Isaiah
Berlin
(1909 - 1997)
Sir Isaiah Berlin, OM, (June 6, 1909 – November 5, 1997) was a political philosopher and historian of ideas, regarded as one of the leading liberal thinkers of the 20th century. Born in Riga, then part of the Russian Empire, he was the first Jew to be elected to a prize fellowship at All Souls College, Oxford. From 1957 to 1967, he was Chichele Professor of Social and Political Theory at the University of Oxford. In 1967, he helped to found Wolfson College, Oxford, and became its first president. He was knighted in 1957, and was awarded the Order of Merit in 1971. He was president of the British Academy from 1974 to 1978. He also received the 1979 Jerusalem Prize for writings on the theme of individual freedom in society.
Berlin's work on liberal theory has had a lasting influence. His 1958 inaugural lecture, "Two Concepts of Liberty", in which he famously distinguished between positive and negative liberty, has informed much of the debate since then on the relationship between liberty and equality.
Life
Berlin was born into a Jewish family, the son of Mendel Berlin, a timber merchant, and his wife Marie, née Volshonok. He spent his childhood in Riga, Latvia and St Petersburg (then called Petrograd), witnessing the Russian Revolution of 1917, and arriving with his family in Britain in 1921. In the United Kingdom, he was educated at St Paul's School, London, a private school, then at Corpus Christi College, Oxford, where he studied Greats (Classics) and PPE (Philosophy, Politics and Economics). He was to remain at Oxford for the rest of his life, apart from a period working for the British Information Services in New York (1940-2), the British Embassy in Washington, D.C. (1942-5), and Moscow (1945-6). In 1956, he married Aline Halban, née de Gunzbourg. Berlin was a friend of the British philosopher Alfred Ayer.

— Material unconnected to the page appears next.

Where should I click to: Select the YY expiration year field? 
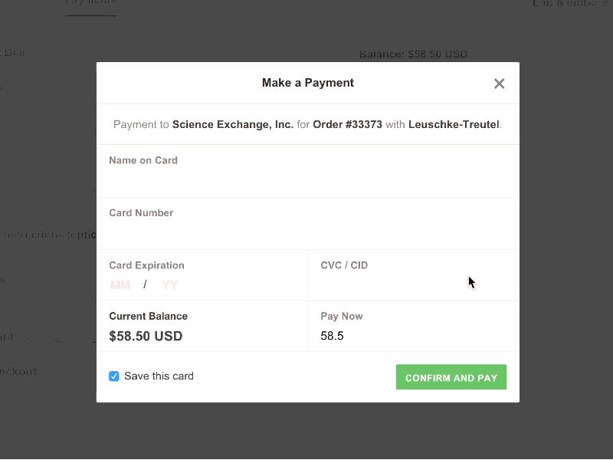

Berlin died in Oxford in 1997, aged 88.
Work
Berlin is best known for his essay "Two Concepts of Liberty", which was delivered in 1958 as his inaugural lecture as Chichele Professor of Social and Political Theory at Oxford. He defined negative liberty as the absence of constraints on, or interference with, agents' possible action. I am more "negatively free" to the extent that fewer opportunities for possible action are foreclosed or interfered with. Positive liberty he associated with the idea of self-mastery, or the capacity to determine oneself, to be in control of one's destiny. While Berlin granted that both concepts of liberty represent valid human ideals, he believed that as a matter of history, the positive concept of liberty has proven more susceptible to political abuse. He argued that under the influence of Jean-Jacques Rousseau, Immanuel Kant and G.W.F. Hegel (all committed to the positive concept of liberty), European political thinkers were frequently tempted to equate liberty with forms of political discipline or constraint. This became politically dangerous when the relevant ideals of positive liberty were, in the course of the 19th century, used to defend ideals of national self-determination, imperatives of democratic self-government, and the communist notion of humanity collectively asserting rational control over its own destiny. In this way of thinking, Berlin contended, demands for freedom paradoxically become demands for forms of collective control and discipline — those deemed necessary for the "self-mastery" or self-determination of nations, classes, democratic communities, and perhaps of humanity as a whole. There is thus an elective affinity, for Berlin, between positive liberty and political totalitarianism. Conversely, negative liberty represents a safer, more liberal, understanding of freedom on Berlin's account. Its proponents (like Jeremy Bentham and John Stuart Mill) insisted that constraint and discipline were the antithesis of liberty and so were (and are) less prone to confusing liberty and constraint in the manner of the philosophical harbingers of modern totalitarianism.
His essay "Historical Inevitability" (1953) focused on a controversy in the philosophy of history. In Berlin's words, the choice is whether one believes that "the lives of entire peoples and societies have been decisively influenced by exceptional individuals" or, rather, that whatever happens occurs as a result of impersonal forces oblivious to human intentions. Berlin is also well known for his writings on Russian intellectual history, most of which are collected in Russian Thinkers (1978), edited, like most of Berlin's work, by Henry Hardy.
Berlin's writings on the Enlightenment and its critics — for whom Berlin coined the term the "Counter-Enlightenment" — and particularly Romanticism, contributed to his advocacy of an ethical theory he termed value-pluralism. For Berlin, values are creations of mankind, rather than products of nature waiting to be discovered, though he also argued that the nature of mankind is such that certain values — for example, the importance of individual liberty — will hold true across cultures, which is what he meant when he called his position "objective pluralism." With his account of value pluralism, he proposed the view that moral values may be equally valid and yet incompatible, and may therefore come into conflict with one another in a way that is irresolvable. When values clash, it does not mean that one is more important than the other. Keeping a promise may conflict with the pursuit of truth; liberty may clash with social justice. Moral conflicts are "an intrinsic, irremovable part of human life ... These collisions of values are of the essence of what they are and what we are," (Berlin, 2002).